§ **Texto de origem**
»»
Os objectos não mentem!
Um prédio não mente, um garfo não mente, a lua não mente.
Aliás, e sobre a lua,
costuma-se dizer que a lua é mentirosa. Isto porque, quando em
quarto-decrescente aparenta ser um “C” e em quarto-crescente aparenta ser um
“D”. Já do lado de lá do equador, Brasil por exemplo, a lua é verdadeira,
assemelhando-se no seu formato às letras que atribuímos ao seu estado. Deve-se
esta peculiaridade não à lua, que estará sempre da mesma forma, mas à posição
de quem a vê, que no outro hemisfério se está de “pernas para o ar” em relação
ao que acontece em Portugal.
Vem esta conversa a
propósito de uma discussão quase tão velha quanto a fotografia: A fotografia é
mentirosa ou verdadeira?
««
Listagem de dados
»»
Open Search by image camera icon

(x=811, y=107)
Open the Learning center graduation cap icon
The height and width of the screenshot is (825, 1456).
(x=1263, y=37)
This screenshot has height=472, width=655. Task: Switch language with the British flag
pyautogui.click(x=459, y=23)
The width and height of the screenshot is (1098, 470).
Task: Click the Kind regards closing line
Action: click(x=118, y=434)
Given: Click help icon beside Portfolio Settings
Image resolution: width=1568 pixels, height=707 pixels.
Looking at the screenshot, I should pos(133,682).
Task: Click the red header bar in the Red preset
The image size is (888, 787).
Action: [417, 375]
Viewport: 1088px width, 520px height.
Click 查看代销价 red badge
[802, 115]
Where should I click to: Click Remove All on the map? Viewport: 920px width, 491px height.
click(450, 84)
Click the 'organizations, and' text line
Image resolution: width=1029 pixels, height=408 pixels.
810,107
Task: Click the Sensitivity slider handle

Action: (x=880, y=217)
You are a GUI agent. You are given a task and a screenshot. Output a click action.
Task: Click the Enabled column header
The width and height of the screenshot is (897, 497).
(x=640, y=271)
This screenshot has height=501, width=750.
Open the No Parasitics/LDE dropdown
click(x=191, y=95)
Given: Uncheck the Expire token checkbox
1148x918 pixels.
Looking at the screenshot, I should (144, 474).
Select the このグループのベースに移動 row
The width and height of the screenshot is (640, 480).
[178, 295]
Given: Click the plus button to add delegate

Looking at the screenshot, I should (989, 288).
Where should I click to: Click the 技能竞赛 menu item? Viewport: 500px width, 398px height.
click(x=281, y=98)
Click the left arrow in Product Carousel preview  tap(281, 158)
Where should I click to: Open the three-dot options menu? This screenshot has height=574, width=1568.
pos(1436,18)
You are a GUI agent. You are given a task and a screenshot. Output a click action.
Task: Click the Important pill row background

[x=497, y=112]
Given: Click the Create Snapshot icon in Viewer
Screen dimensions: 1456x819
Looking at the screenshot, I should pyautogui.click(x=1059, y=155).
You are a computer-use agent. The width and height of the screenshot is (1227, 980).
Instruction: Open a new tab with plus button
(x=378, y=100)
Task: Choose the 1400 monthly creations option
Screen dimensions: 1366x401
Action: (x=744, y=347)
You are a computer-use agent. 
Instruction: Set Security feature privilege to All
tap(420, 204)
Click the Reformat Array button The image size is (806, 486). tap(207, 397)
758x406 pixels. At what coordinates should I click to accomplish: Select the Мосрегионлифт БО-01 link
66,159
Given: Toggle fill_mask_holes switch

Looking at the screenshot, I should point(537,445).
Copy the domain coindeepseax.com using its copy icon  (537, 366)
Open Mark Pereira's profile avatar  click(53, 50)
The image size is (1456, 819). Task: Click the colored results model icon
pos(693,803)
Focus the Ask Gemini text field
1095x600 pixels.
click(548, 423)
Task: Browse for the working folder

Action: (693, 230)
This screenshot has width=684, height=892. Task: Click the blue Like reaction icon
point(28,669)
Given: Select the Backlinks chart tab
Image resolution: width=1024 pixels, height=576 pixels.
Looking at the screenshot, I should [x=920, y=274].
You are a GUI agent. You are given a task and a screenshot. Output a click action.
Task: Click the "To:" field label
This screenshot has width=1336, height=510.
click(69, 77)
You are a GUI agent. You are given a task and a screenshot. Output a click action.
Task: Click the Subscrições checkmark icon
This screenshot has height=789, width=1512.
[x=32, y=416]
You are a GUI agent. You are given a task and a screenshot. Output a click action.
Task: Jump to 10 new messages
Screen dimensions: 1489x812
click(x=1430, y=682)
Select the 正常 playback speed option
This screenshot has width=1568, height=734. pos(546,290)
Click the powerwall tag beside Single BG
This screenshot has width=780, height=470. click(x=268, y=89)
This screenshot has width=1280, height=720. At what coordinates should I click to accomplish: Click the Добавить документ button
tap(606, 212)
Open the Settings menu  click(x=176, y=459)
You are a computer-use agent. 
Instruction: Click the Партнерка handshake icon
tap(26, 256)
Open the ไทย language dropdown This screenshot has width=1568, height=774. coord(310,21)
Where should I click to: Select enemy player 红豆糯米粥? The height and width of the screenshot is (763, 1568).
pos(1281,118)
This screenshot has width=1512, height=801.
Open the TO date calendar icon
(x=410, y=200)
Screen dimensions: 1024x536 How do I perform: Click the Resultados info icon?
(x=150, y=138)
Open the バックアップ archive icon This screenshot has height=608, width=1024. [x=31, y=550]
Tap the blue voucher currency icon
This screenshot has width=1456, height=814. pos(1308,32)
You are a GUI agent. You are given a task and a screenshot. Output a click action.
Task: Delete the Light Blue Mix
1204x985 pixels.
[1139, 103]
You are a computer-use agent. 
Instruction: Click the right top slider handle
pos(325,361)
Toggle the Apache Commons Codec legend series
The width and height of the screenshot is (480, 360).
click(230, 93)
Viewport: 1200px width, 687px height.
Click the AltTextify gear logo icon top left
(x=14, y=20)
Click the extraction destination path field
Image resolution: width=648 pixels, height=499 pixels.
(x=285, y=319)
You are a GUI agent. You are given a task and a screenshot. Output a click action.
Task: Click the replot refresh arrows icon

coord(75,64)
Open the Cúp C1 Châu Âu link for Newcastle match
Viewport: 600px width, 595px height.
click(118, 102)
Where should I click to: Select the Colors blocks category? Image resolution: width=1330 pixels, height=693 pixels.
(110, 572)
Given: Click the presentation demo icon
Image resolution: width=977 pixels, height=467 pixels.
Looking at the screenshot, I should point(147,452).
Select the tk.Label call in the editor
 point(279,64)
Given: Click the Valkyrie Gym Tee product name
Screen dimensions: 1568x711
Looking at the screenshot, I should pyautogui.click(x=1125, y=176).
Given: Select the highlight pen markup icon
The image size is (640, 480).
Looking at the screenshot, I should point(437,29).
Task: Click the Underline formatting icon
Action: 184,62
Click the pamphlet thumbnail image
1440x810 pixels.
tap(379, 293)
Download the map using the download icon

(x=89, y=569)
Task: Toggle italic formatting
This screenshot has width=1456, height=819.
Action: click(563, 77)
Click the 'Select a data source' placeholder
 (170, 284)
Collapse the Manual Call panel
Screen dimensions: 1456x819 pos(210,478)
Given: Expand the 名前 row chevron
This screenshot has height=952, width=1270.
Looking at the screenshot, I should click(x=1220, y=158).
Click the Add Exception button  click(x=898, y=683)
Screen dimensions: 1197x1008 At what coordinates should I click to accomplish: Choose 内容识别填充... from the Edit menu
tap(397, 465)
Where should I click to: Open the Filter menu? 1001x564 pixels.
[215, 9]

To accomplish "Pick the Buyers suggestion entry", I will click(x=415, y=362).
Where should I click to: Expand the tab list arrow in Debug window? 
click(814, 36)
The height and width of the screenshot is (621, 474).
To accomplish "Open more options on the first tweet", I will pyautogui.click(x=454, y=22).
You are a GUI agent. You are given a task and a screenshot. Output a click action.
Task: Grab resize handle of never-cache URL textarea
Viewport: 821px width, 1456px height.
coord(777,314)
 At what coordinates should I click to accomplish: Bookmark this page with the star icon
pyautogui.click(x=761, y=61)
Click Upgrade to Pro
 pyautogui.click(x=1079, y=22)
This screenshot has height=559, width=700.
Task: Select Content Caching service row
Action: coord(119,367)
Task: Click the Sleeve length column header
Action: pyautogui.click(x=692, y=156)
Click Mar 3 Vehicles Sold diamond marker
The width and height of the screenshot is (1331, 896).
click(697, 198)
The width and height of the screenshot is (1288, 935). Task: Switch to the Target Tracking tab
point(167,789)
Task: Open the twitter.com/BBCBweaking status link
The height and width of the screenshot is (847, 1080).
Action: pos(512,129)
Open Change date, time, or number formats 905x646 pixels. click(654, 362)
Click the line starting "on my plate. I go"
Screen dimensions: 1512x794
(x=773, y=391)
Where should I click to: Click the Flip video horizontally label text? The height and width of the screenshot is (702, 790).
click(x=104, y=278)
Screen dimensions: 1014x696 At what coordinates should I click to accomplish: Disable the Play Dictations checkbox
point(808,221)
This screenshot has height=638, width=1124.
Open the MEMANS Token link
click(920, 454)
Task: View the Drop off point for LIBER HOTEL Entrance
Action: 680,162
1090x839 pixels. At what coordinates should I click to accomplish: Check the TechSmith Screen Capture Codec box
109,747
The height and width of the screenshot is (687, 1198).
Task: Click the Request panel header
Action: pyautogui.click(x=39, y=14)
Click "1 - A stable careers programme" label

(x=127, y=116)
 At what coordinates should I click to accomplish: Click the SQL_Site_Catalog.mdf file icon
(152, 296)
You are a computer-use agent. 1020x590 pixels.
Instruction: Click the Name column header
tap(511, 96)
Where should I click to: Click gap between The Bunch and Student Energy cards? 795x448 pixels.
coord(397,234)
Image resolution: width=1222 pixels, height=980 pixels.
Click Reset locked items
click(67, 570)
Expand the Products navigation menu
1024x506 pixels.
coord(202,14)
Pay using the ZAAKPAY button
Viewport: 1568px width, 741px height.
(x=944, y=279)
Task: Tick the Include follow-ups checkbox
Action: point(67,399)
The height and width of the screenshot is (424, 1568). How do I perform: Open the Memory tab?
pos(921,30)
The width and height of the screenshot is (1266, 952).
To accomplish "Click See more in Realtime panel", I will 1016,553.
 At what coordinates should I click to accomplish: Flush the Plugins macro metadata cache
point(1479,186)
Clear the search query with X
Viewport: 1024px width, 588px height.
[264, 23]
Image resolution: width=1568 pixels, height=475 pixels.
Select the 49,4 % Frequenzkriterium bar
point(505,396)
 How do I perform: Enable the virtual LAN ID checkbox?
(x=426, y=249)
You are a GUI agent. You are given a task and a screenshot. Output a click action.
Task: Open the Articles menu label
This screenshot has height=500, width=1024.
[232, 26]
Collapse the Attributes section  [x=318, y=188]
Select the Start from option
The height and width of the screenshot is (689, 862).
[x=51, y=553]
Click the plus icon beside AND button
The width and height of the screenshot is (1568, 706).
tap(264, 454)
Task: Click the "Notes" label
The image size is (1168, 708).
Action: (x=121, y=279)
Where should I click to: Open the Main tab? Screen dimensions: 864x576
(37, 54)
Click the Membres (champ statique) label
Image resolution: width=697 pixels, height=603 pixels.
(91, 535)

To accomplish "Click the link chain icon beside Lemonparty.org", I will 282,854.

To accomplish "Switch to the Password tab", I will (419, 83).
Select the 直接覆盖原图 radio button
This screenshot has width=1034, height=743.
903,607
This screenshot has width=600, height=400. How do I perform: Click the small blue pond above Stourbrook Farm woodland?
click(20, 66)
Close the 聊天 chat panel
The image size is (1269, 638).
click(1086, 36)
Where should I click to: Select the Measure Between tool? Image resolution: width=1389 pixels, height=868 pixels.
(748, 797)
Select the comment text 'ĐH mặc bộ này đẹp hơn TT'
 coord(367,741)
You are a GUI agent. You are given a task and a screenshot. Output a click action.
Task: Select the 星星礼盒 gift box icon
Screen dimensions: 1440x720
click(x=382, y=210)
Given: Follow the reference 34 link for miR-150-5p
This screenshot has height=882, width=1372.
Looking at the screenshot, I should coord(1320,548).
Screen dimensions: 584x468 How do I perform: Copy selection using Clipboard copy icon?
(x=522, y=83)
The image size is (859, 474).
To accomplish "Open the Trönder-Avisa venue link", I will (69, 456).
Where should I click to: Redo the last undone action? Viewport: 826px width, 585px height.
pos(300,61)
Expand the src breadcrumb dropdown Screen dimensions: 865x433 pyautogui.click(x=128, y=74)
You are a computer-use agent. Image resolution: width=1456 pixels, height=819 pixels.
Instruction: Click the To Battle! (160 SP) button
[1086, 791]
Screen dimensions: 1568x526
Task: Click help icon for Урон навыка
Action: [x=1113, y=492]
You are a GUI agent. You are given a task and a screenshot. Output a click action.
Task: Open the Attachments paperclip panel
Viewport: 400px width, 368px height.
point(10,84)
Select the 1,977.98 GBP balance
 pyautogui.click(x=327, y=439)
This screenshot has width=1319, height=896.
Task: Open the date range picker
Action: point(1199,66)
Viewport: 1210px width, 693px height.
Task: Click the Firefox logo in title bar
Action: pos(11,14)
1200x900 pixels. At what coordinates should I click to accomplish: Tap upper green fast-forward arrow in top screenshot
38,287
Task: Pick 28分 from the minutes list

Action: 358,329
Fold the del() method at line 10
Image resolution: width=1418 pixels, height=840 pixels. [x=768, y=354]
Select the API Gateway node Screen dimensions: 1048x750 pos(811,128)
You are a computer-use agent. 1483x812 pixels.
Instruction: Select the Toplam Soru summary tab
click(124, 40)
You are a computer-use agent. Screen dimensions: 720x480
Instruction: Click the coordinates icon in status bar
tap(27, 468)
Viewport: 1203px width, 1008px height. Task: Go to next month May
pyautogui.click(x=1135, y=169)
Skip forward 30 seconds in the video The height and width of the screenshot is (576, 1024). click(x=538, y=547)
««
§ **Tarefas**
a – Enumere os objetos que, segundo o texto de origem, não mentem.
b – Por favor, retome o texto de origem a partir da última frase.
As linhas vêm de outra fonte.

§ **Respostas por tarefa**
a – Um prédio, um garfo e a lua.

b –
Eu diria que nem uma
coisa nem outra. A fotografia é, apenas.
A mentira ou verdade está
em quem a vê e quem a conta. Está em atribuir-se-lhe valores, está em dizer-se
“isto é verdade, que eu estava lá!” ou em dizer-se “isto é verdade, é uma
fotografia!”
Isto acontece porque se
entende que a fotografia, sendo um sistema mecânico e autónomo de registo de
luz, mostra-a para além dos valores verdade/mentira. E isto acontece porque nos
habituámos a ver a fotografia como documento na imprensa, atestando a verdade
do texto que a acompanha.
Mas também acontece que a
sociedade tem sempre reservas perante o que a fotografia mostra. Os tribunais
não aceitam fotografia como meio de prova, a menos que quem a fez esteja para
além de qualquer suspeita. E quando se vê uma imagem fotográfica menos comum,
era habitual ouvir-se “Ah, isso é montagem”. Hoje o que é trivial de se ouvir é
“Ah, isso é photoshop”, o que vem a dar no mesmo.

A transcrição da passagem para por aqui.